The acoustic, indie folk duo left Sackville, New Brunswick, at the beginning of summer on a cross-Canada tour.

“Our plan was to get to Dawson in time for the music festival,” said LePoidevin.

They made it to Dawson.

But only LePoidevin made it out.

“I went back to Sackville,” he said.

His drummer Matt Sarty is still in the Klondike.

“There’s a big connection between Dawson and Sackville that no one’s quite sure about,” said LePoidevin.

The two small towns even share the same radio signal.

And there are lots of people from Sackville in Dawson, he said.

This winter, there might be one more.

“I’m pondering moving up there,” said LePoidevin.

“I have to hammer down a job, and I’ve heard there are lots of employment opportunities starting up there,” he said.
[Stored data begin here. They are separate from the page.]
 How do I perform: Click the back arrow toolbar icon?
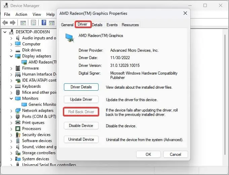pos(5,23)
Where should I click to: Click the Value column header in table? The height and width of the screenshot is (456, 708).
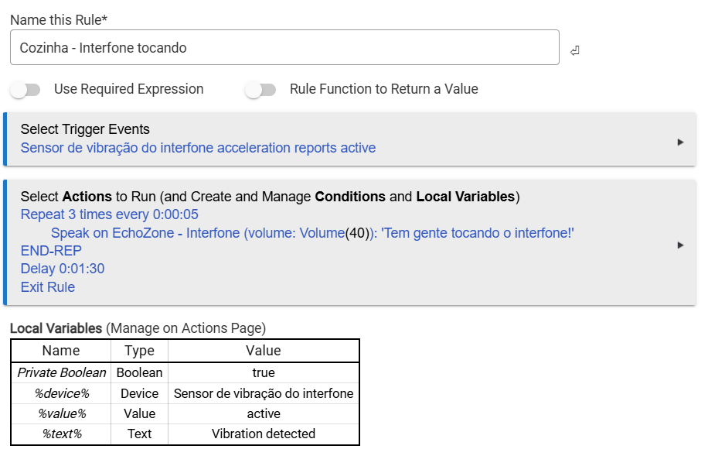tap(264, 351)
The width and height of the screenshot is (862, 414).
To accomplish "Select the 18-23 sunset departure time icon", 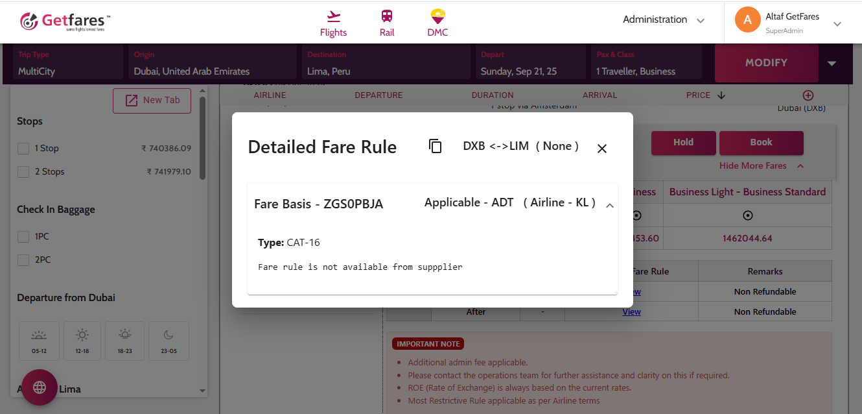I will (x=125, y=341).
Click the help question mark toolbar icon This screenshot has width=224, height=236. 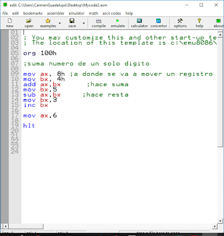point(199,23)
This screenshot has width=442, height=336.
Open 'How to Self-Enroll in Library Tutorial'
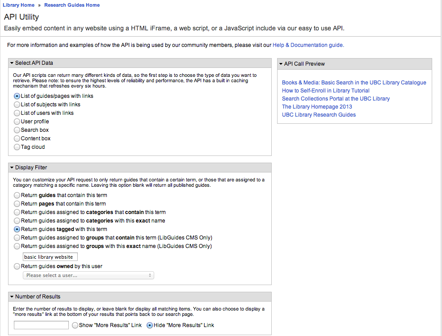click(x=325, y=91)
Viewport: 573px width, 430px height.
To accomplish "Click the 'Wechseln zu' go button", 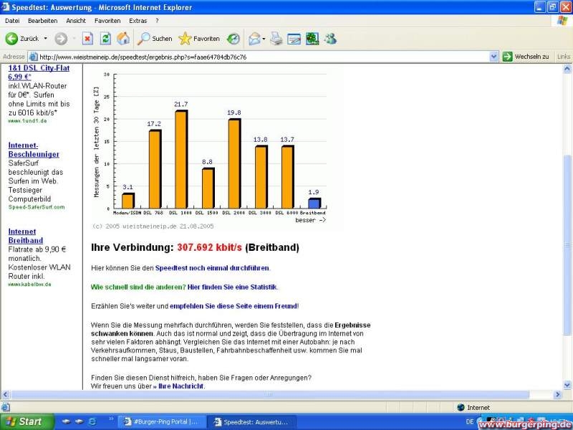I will [526, 57].
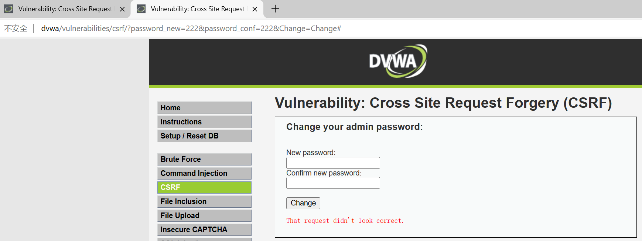The image size is (642, 241).
Task: Close the first browser tab
Action: [122, 9]
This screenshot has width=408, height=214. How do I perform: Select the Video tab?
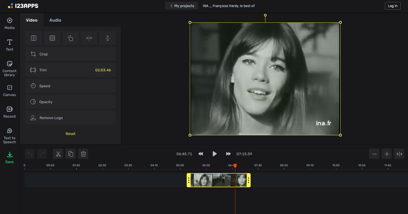[x=32, y=20]
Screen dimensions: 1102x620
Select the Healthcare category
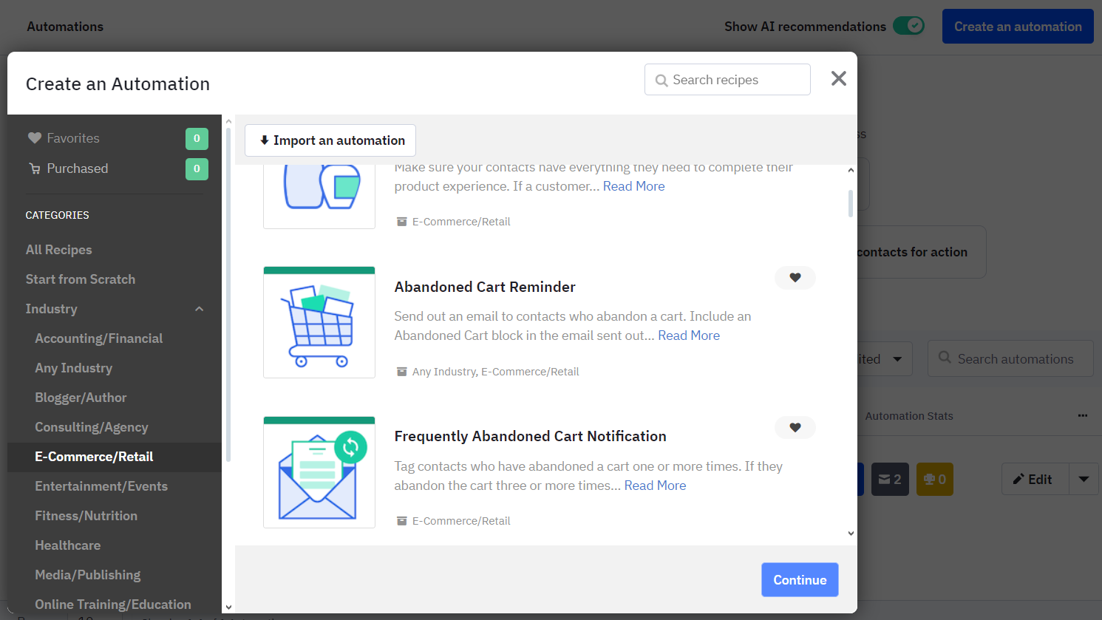pyautogui.click(x=67, y=545)
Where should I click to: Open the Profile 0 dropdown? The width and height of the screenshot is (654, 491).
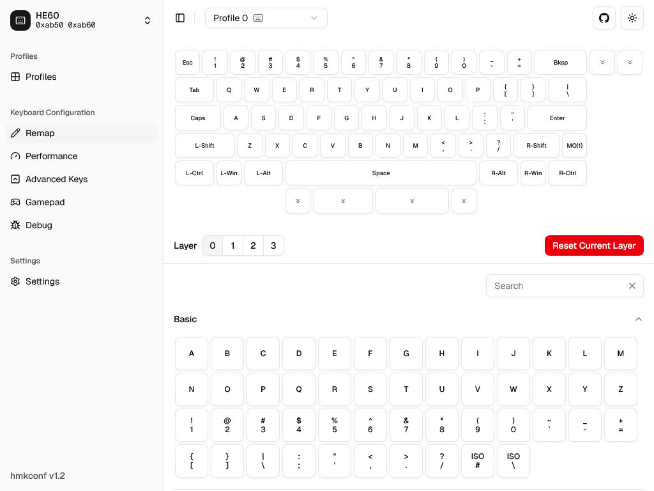pos(266,18)
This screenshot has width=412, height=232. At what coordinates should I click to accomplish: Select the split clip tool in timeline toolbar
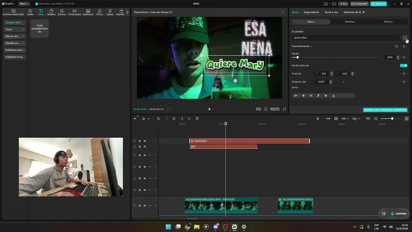pyautogui.click(x=174, y=119)
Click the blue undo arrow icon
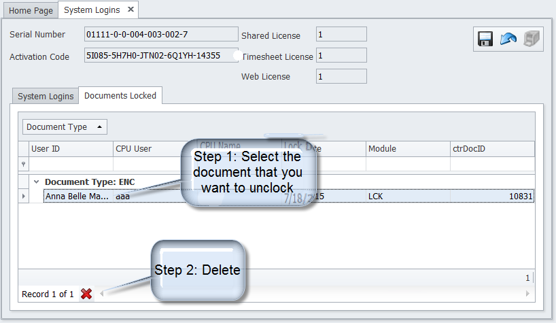Viewport: 556px width, 323px height. [508, 39]
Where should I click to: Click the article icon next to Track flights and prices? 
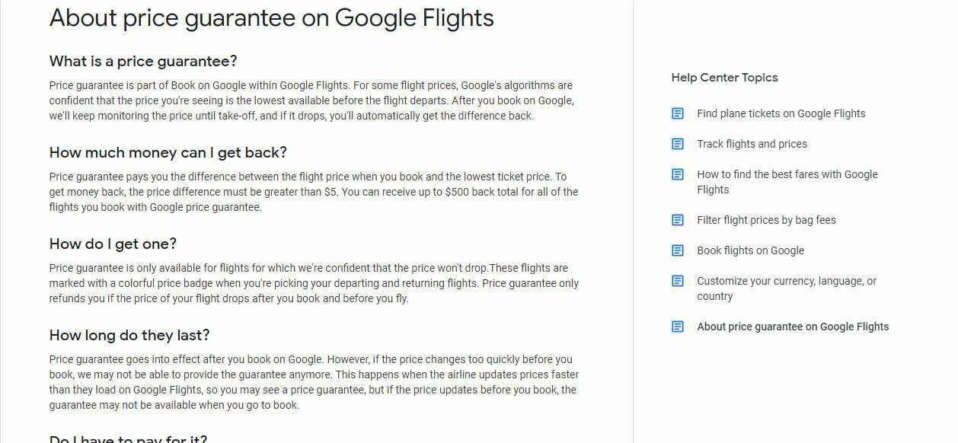678,144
“I have hefty student loans to pay off.”

LePoidevin left small-town BC for Sackville to study history and classics at Mount Allison University.

Creating soulful, alternative folk music happened after hours, when LePoidevin took in concert after concert.
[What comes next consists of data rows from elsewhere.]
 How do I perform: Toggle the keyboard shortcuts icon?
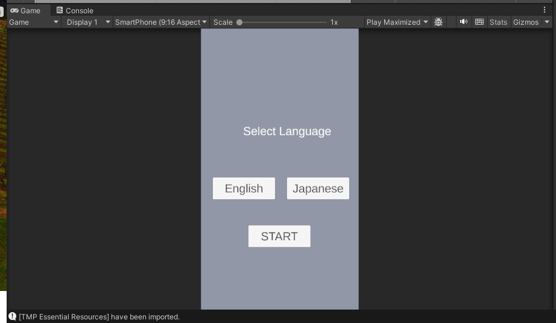click(x=479, y=22)
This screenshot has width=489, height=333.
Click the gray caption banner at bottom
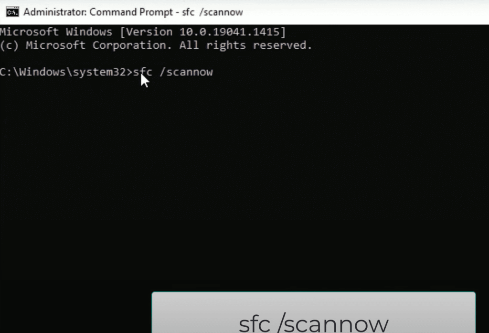314,312
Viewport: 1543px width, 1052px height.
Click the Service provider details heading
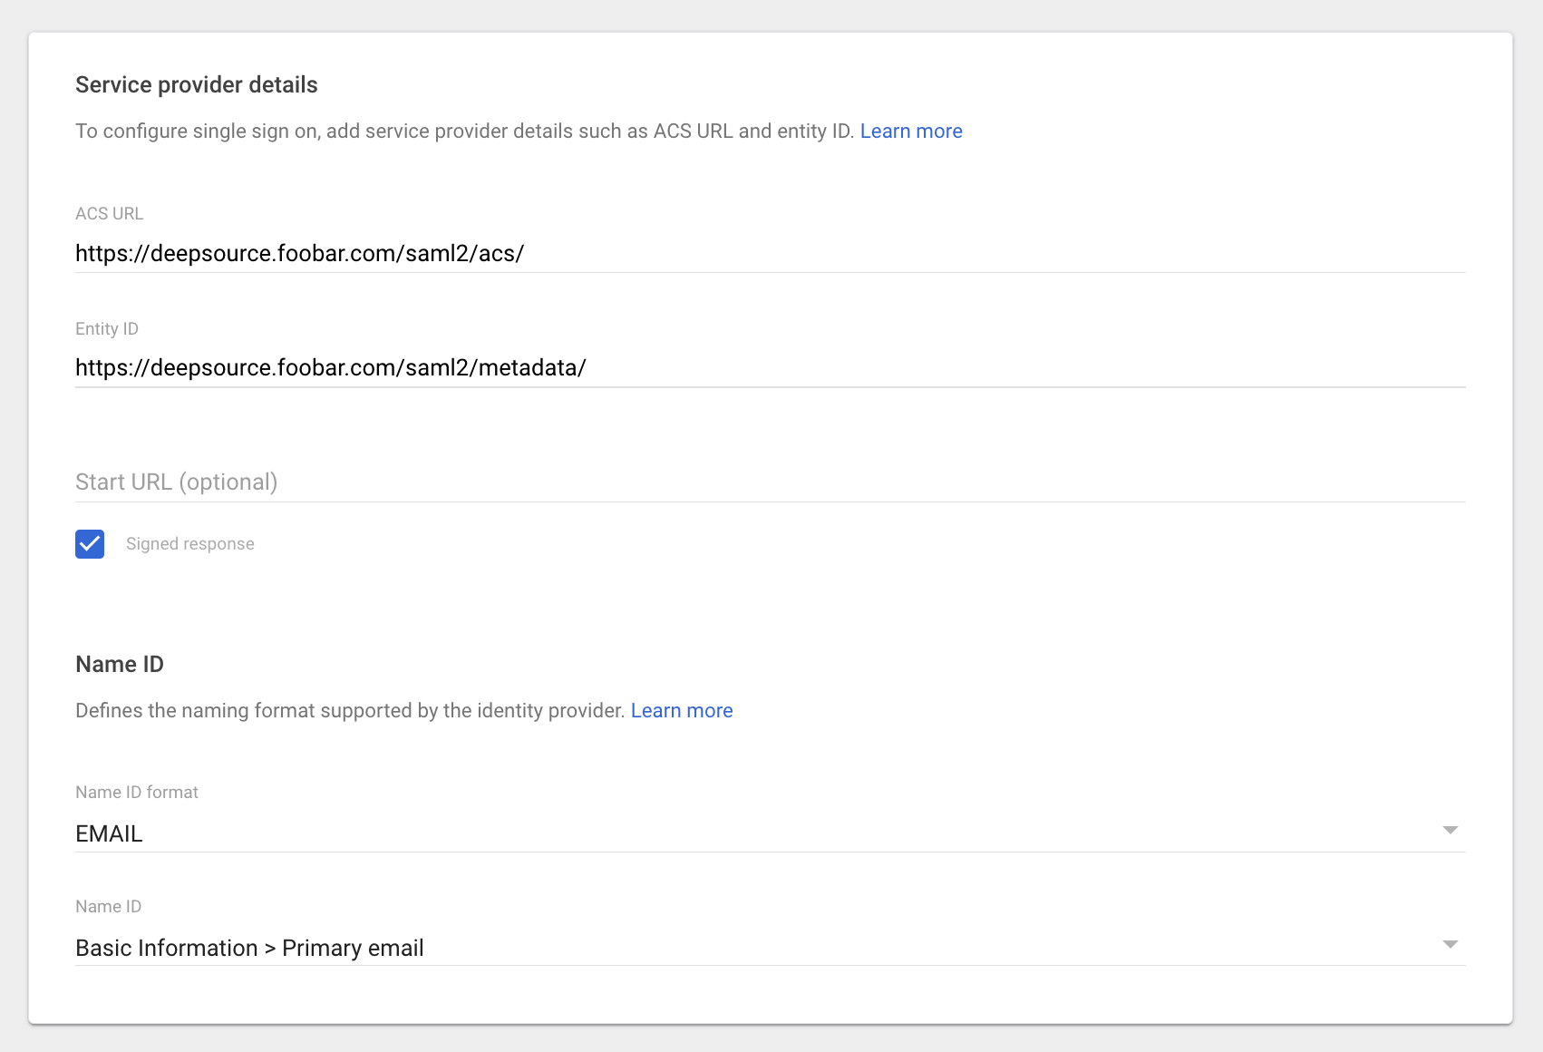click(x=197, y=85)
A lot of bands heading to Halifax make a stop in Sackville and LePoidevin couldn’t get enough.

Much of his musical inspiration comes from “seeing shows and other musicians,” he said.

After watching Final Fantasy use a loop pedal, LePoidevin bought one.
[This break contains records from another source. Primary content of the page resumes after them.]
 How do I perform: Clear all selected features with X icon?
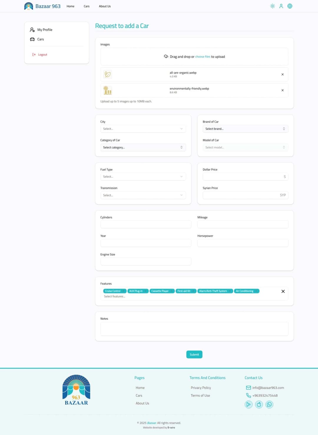click(283, 291)
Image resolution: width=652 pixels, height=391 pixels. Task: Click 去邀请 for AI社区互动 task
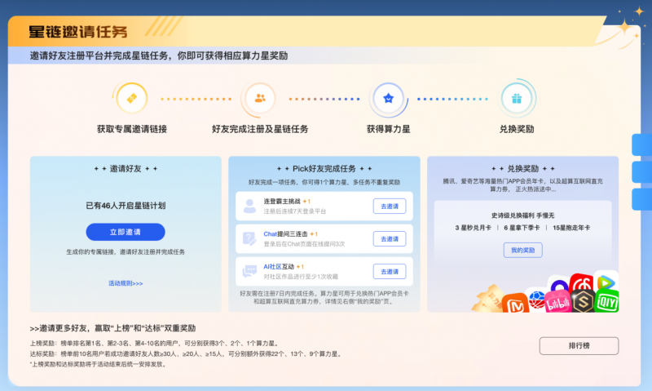point(389,271)
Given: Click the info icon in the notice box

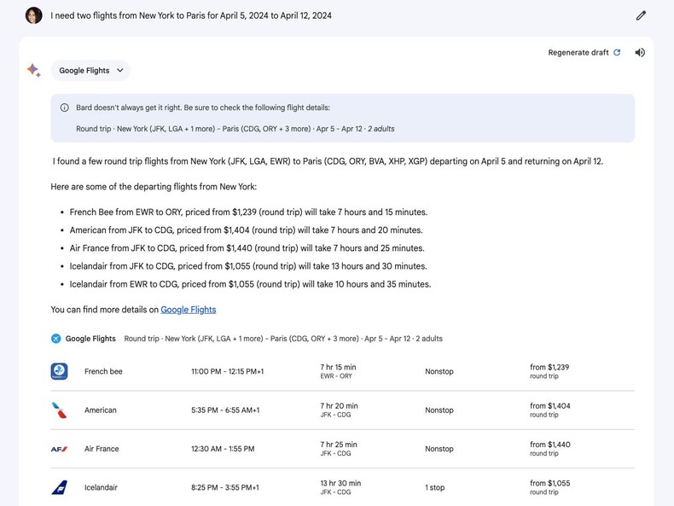Looking at the screenshot, I should (x=65, y=108).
And his guitar has been tuned like Harry Manx’s ever since he saw the “mysticssippi” blues man in concert.

LePoidevin began playing music when he was nine-years-old.

His family had moved to Scotland for a year, and the little boy became best friends with a kid who played the Highland bagpipes.

“And you always want to do what your best friend is doing,” he said.

LePoidevin was still playing the Highland bagpipes when he moved to Sackville more than a decade later.

But as he got more into looping guitar, ukulele and violin tracks, the bagpipes took a back seat.

Last year’s summer tour across the country inspired LePoidevin’s recent album, Highway Houses.

The songs, about frozen foxes, mountain men and childhood memories, were composed in a shack built on Canada’s northern-most golf course.

After the Dawson City Music Festival last year, LePoidevin stuck around and started working as a club attendant at the golf course.

“It was weird living in the middle of nowhere in the middle of a golf course,” he said.

LePoidevin waited to record the album in a century-old church back in rural New Brunswick.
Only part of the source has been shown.